We (childhood friends Trish, Rosie and me) kept our ponies at Mr Stark's. He'd been a Farrier in WW1, and surviving the war, had bought a 10 acre smallholding on Portsmouth Road, where he kept pigs, chickens and 3 Welsh Black steers we called Simon, Garfunkel and Curley. We paid 2/6d a week rent (including hay). Feed for the ponies was kept in the shed where the pigswill was cooked up, and going in there during the dark of a winter's evening, loud were our screams when the rats ran over our wellies!
We used to walk the ponies for miles along the lanes and they were completely traffic proof long before we ever rode them in traffic.
In the early 1960s we had learned to ride (after a fashion - no instructors there!) at Testwood Riding School, and Tricia's favourite was a fleabitten grey Connemara mare called Mandy. We used to help out at the stables on the Saturday - ride and lead ponies up from the fields, groom them, cut chaff on the chaff cutter (amazing we never lost our fingers, Health & Safety would have had a field day with that), used woollen stable bandages as tail bandages (one flick of a tail and they flew off across the stable), went down the Rec at lunch time and Trish would have a very frugal "lunch" of a frozen lemon mousse - you ate them like an ice cream.
We went dancing at the Royal Pier in Southampton, wore a lipstick called The Palest, thought that girls who wore mascara were trollops, used Manhattan Perfume, rode on the back of Mods' Scooters, hung out in the Mirabelle Cafe (ooh, that Mac the Knife with his tattoos - he was Dangerous), and met a succession of unsuitable boyfriends (more of which later).
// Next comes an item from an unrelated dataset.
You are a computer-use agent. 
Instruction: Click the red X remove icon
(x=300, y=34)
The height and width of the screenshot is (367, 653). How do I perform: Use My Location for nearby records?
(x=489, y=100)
Trish worked for local Government after she dropped out of 6th Form, and worked part time at the Concorde Jazz club at Stoneham, behind the bar. She learned to drive and had an old Morris Minor. I can remember trying to drive home in heavy rain one night and the wipers broke, and we took our tights off and tied them to the wipers (through open windows) and limped home pulling the wipers to and fro.
Trish met John Rennie and I can still remember thinking, ah, this is the one, when after 3 weeks she announced "I'm still not bored with him yet!" There's an accolade . . .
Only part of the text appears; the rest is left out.